→ Supplied information
+ + +

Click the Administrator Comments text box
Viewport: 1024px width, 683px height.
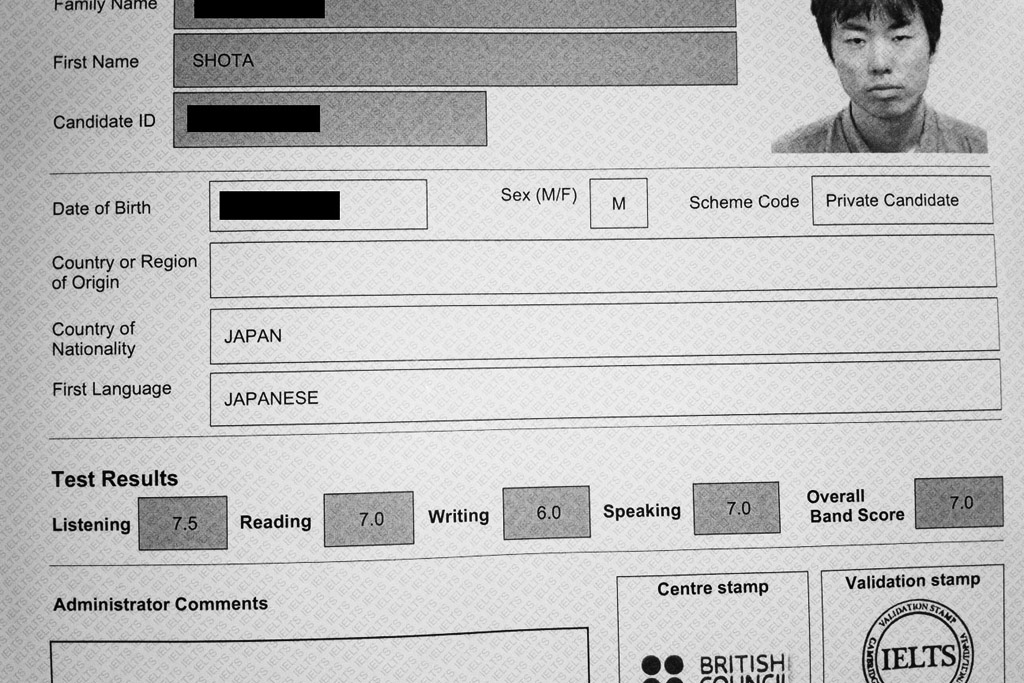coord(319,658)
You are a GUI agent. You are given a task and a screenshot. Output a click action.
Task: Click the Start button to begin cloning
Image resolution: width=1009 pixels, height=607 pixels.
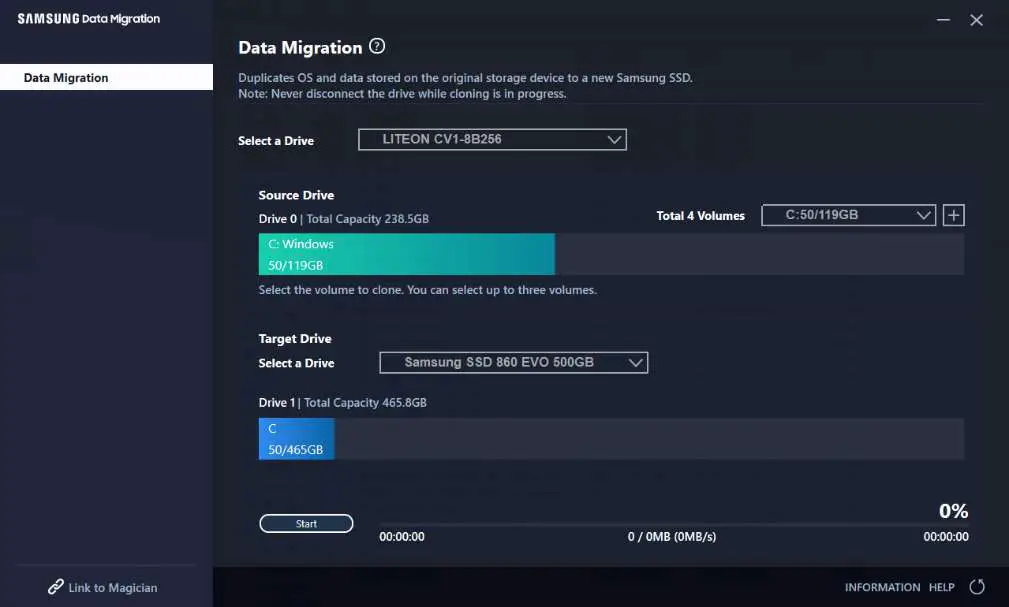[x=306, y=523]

+ + +

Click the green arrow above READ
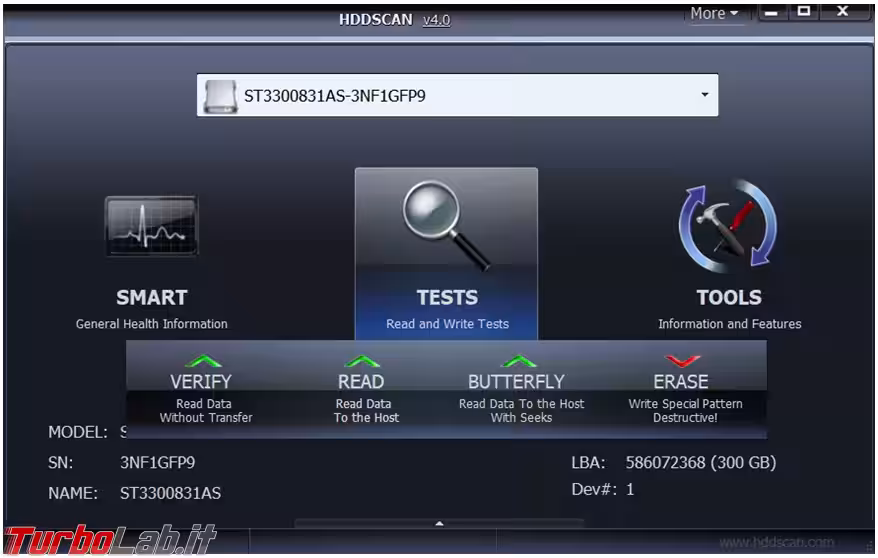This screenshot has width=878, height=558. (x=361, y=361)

+ + +

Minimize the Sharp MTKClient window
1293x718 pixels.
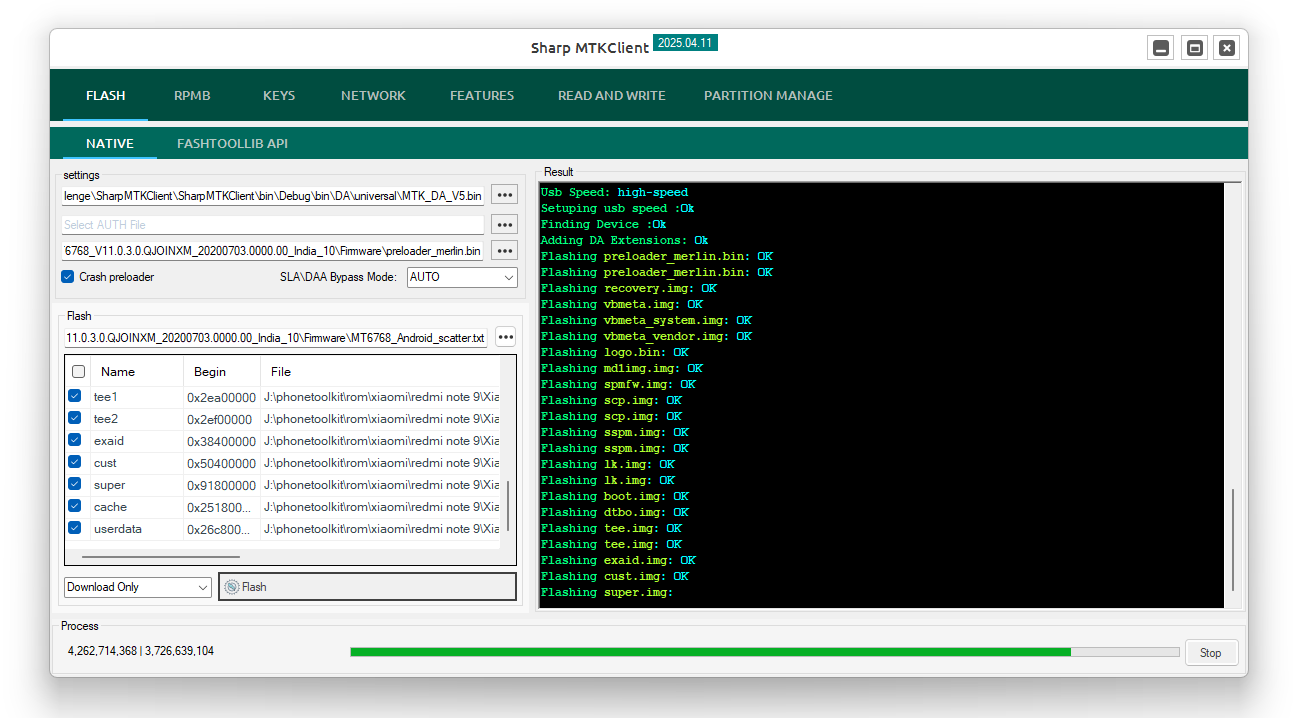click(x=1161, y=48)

+ + +

→ Required action
Repeat only the stretch of data above that runs from the line with "Click the Administrator Comments text box" to the line with "Task: Click the Start button to begin cloning". Keep both end lines; exclude pictures.

→ Task solution
Click the Administrator Comments text box
Viewport: 1024px width, 683px height.
coord(319,658)
You are a GUI agent. You are given a task and a screenshot. Output a click action.
Task: Click the Start button to begin cloning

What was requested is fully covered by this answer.